PROVIDED MATERIAL:
☆ ☆ ☆ ☆
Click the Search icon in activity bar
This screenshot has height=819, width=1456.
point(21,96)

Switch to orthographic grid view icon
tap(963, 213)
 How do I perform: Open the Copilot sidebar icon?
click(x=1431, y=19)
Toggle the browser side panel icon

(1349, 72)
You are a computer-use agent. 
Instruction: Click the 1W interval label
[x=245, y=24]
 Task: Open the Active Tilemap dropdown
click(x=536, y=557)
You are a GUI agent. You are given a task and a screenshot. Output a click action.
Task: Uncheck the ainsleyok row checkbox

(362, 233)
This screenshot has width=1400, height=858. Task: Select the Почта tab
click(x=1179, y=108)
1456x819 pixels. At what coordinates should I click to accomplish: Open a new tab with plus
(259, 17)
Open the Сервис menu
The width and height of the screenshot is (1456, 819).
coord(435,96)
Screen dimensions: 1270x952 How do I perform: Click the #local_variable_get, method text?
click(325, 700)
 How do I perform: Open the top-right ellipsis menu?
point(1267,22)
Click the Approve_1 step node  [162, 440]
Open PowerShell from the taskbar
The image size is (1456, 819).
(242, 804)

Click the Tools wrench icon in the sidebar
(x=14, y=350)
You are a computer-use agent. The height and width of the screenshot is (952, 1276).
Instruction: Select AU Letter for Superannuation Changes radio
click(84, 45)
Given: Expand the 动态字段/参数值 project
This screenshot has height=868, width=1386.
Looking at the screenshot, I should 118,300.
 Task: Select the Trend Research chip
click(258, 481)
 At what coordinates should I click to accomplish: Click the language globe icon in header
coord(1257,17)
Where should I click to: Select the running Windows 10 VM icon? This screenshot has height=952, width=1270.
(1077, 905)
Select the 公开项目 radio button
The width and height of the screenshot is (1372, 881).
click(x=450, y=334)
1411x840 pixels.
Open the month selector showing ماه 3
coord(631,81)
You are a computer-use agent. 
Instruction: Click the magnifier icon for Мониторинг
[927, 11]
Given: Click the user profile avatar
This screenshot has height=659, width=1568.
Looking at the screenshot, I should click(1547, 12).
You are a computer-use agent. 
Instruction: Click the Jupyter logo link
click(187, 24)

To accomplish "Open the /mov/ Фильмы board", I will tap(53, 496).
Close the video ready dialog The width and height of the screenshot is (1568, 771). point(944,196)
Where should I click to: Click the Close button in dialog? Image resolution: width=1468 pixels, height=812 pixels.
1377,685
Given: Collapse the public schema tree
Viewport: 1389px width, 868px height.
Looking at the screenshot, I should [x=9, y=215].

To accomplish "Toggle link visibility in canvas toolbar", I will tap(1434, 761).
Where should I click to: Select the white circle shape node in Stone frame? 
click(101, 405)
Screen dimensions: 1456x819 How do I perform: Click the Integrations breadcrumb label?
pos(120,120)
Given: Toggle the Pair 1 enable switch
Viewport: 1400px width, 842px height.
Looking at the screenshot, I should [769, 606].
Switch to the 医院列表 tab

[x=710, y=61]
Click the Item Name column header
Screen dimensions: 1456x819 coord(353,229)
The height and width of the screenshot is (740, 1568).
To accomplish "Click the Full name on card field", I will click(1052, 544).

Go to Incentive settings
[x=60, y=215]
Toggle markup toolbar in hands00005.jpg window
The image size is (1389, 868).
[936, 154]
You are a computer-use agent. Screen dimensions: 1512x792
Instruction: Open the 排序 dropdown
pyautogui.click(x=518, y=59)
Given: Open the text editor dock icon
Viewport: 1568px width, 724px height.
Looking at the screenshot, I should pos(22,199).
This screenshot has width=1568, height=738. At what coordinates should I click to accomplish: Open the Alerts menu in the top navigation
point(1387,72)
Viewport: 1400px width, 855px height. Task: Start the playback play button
☆ ☆ ☆ ☆
WHAT YOU HAVE TO DO: The material above is to be transcribed in full, exactly as it appears.

WRITTEN ANSWER:
Click the Search icon in activity bar
This screenshot has height=819, width=1456.
point(21,96)

Switch to orthographic grid view icon
tap(963, 213)
 How do I perform: Open the Copilot sidebar icon?
click(x=1431, y=19)
Toggle the browser side panel icon

(1349, 72)
You are a computer-use agent. 
Instruction: Click the 1W interval label
[x=245, y=24]
 Task: Open the Active Tilemap dropdown
click(x=536, y=557)
You are a GUI agent. You are given a task and a screenshot. Output a click action.
Task: Uncheck the ainsleyok row checkbox

(362, 233)
This screenshot has width=1400, height=858. Task: Select the Почта tab
click(x=1179, y=108)
1456x819 pixels. At what coordinates should I click to accomplish: Open a new tab with plus
(259, 17)
Open the Сервис menu
The width and height of the screenshot is (1456, 819).
coord(435,96)
Screen dimensions: 1270x952 How do I perform: Click the #local_variable_get, method text?
click(325, 700)
 How do I perform: Open the top-right ellipsis menu?
point(1267,22)
Click the Approve_1 step node  [162, 440]
Open PowerShell from the taskbar
The image size is (1456, 819).
(242, 804)

Click the Tools wrench icon in the sidebar
(x=14, y=350)
You are a computer-use agent. The height and width of the screenshot is (952, 1276).
Instruction: Select AU Letter for Superannuation Changes radio
click(84, 45)
Given: Expand the 动态字段/参数值 project
This screenshot has height=868, width=1386.
Looking at the screenshot, I should 118,300.
 Task: Select the Trend Research chip
click(258, 481)
 At what coordinates should I click to accomplish: Click the language globe icon in header
coord(1257,17)
Where should I click to: Select the running Windows 10 VM icon? This screenshot has height=952, width=1270.
(1077, 905)
Select the 公开项目 radio button
The width and height of the screenshot is (1372, 881).
click(x=450, y=334)
1411x840 pixels.
Open the month selector showing ماه 3
coord(631,81)
You are a computer-use agent. 
Instruction: Click the magnifier icon for Мониторинг
[927, 11]
Given: Click the user profile avatar
This screenshot has height=659, width=1568.
Looking at the screenshot, I should click(1547, 12).
You are a computer-use agent. 
Instruction: Click the Jupyter logo link
click(187, 24)

To accomplish "Open the /mov/ Фильмы board", I will tap(53, 496).
Close the video ready dialog The width and height of the screenshot is (1568, 771). point(944,196)
Where should I click to: Click the Close button in dialog? Image resolution: width=1468 pixels, height=812 pixels.
1377,685
Given: Collapse the public schema tree
Viewport: 1389px width, 868px height.
Looking at the screenshot, I should [x=9, y=215].

To accomplish "Toggle link visibility in canvas toolbar", I will tap(1434, 761).
Where should I click to: Select the white circle shape node in Stone frame? 
click(101, 405)
Screen dimensions: 1456x819 How do I perform: Click the Integrations breadcrumb label?
pos(120,120)
Given: Toggle the Pair 1 enable switch
Viewport: 1400px width, 842px height.
Looking at the screenshot, I should [769, 606].
Switch to the 医院列表 tab

[x=710, y=61]
Click the Item Name column header
Screen dimensions: 1456x819 coord(353,229)
The height and width of the screenshot is (740, 1568).
To accomplish "Click the Full name on card field", I will click(1052, 544).

Go to Incentive settings
[x=60, y=215]
Toggle markup toolbar in hands00005.jpg window
The image size is (1389, 868).
[936, 154]
You are a computer-use agent. Screen dimensions: 1512x792
Instruction: Open the 排序 dropdown
pyautogui.click(x=518, y=59)
Given: Open the text editor dock icon
Viewport: 1568px width, 724px height.
Looking at the screenshot, I should pos(22,199).
This screenshot has width=1568, height=738. At what coordinates should I click to accomplish: Open the Alerts menu in the top navigation
point(1387,72)
Viewport: 1400px width, 855px height. Task: Start the playback play button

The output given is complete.